Exercise instructions: From the listing below, copy only the lines from the line that contains "Click Shopify Rebellion logo in standings" to the line that contains "You are a computer-use agent. Screen", counting those two lines as part of the copy.

Given records:
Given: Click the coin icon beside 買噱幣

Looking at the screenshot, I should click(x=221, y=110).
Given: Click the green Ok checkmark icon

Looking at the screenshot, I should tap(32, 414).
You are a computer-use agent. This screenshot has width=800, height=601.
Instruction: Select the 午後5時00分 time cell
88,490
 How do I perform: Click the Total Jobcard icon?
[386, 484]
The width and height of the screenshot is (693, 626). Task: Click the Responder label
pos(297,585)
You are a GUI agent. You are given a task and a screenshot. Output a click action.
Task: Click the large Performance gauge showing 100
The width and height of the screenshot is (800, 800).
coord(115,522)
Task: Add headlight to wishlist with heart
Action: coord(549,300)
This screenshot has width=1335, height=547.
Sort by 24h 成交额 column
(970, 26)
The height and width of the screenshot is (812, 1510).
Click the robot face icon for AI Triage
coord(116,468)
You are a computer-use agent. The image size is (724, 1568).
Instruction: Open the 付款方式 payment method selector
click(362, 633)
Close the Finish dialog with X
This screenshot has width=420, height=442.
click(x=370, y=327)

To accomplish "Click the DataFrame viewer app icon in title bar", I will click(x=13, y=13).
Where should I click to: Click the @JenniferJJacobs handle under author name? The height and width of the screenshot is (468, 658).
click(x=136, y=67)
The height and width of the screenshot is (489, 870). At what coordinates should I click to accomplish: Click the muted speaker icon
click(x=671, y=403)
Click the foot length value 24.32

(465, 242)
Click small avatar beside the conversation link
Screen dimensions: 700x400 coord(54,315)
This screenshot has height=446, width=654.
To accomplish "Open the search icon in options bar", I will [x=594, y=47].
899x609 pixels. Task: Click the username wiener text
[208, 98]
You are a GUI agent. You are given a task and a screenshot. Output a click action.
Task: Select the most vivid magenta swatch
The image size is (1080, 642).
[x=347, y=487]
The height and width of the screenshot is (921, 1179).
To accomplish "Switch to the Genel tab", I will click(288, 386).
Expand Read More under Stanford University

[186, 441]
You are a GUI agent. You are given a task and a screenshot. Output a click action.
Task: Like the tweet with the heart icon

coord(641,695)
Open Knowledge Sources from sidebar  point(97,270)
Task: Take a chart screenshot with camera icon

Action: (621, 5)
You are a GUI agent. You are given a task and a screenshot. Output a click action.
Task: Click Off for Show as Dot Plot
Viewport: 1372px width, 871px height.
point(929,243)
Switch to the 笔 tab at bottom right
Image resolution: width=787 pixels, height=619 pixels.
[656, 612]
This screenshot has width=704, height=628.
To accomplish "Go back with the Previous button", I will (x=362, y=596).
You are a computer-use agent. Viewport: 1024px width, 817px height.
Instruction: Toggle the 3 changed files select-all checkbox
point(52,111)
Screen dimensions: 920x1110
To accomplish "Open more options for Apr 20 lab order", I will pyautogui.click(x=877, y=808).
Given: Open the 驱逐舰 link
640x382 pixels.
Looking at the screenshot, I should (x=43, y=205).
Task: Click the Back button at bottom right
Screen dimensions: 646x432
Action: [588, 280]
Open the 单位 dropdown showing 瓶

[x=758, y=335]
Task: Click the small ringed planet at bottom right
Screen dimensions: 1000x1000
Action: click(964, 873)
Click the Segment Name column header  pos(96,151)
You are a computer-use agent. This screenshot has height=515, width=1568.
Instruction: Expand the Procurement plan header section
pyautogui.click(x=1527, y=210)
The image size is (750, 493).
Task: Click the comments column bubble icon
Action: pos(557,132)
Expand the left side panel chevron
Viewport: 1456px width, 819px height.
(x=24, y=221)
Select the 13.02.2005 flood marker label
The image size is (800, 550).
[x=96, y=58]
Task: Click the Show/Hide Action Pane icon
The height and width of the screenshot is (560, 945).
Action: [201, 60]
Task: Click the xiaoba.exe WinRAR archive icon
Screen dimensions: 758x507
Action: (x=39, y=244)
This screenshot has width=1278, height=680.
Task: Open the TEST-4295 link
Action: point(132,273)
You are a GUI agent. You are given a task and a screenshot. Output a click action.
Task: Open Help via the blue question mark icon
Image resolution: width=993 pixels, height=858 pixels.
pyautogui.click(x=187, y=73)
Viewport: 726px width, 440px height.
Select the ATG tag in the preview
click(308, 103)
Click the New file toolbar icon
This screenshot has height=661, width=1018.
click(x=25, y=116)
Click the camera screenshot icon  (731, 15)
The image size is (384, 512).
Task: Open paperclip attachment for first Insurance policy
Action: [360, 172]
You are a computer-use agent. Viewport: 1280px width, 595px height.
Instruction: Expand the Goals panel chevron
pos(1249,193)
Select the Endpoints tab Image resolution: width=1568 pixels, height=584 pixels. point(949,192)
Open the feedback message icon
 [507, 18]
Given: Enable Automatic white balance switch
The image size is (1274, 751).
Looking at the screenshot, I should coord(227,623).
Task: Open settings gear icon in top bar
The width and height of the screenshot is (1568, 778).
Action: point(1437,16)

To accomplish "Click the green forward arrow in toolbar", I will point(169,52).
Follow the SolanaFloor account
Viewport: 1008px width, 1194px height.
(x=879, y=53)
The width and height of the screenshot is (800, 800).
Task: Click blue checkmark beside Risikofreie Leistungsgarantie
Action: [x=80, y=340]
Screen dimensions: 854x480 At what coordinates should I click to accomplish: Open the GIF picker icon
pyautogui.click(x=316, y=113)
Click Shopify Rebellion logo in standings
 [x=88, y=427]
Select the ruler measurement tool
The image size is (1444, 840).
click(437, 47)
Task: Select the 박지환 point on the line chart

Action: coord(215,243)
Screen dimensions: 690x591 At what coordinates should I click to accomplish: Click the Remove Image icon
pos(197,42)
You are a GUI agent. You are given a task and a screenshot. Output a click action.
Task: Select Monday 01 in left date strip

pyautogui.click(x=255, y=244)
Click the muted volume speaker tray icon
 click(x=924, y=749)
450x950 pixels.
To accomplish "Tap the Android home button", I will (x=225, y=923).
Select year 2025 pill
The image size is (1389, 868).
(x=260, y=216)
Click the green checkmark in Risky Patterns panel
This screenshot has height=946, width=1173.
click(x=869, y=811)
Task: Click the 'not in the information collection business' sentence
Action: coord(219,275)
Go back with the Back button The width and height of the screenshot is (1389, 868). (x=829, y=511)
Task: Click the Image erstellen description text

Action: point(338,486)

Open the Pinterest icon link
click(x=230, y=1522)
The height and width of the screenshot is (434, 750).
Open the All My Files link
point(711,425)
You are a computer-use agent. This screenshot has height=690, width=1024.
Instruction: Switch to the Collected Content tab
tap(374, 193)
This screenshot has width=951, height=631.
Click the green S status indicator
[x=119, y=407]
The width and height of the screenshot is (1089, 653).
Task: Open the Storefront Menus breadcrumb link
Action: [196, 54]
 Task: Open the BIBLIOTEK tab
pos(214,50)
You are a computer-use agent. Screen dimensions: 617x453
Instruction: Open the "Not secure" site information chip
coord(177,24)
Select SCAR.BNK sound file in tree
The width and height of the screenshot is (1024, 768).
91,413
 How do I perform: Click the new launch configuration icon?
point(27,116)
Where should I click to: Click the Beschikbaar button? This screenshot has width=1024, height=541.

Answer to the problem:
Click Shopify Rebellion logo in standings
 [x=88, y=427]
Select the ruler measurement tool
The image size is (1444, 840).
click(437, 47)
Task: Select the 박지환 point on the line chart

Action: coord(215,243)
Screen dimensions: 690x591 At what coordinates should I click to accomplish: Click the Remove Image icon
pos(197,42)
You are a GUI agent. You are given a task and a screenshot. Output a click action.
Task: Select Monday 01 in left date strip

pyautogui.click(x=255, y=244)
Click the muted volume speaker tray icon
 click(x=924, y=749)
450x950 pixels.
To accomplish "Tap the Android home button", I will (x=225, y=923).
Select year 2025 pill
The image size is (1389, 868).
(x=260, y=216)
Click the green checkmark in Risky Patterns panel
This screenshot has height=946, width=1173.
click(x=869, y=811)
Task: Click the 'not in the information collection business' sentence
Action: coord(219,275)
Go back with the Back button The width and height of the screenshot is (1389, 868). (x=829, y=511)
Task: Click the Image erstellen description text

Action: point(338,486)

Open the Pinterest icon link
click(x=230, y=1522)
The height and width of the screenshot is (434, 750).
Open the All My Files link
point(711,425)
You are a computer-use agent. This screenshot has height=690, width=1024.
Instruction: Switch to the Collected Content tab
tap(374, 193)
This screenshot has width=951, height=631.
Click the green S status indicator
[x=119, y=407]
The width and height of the screenshot is (1089, 653).
Task: Open the Storefront Menus breadcrumb link
Action: [196, 54]
 Task: Open the BIBLIOTEK tab
pos(214,50)
You are a computer-use agent. Screen dimensions: 617x453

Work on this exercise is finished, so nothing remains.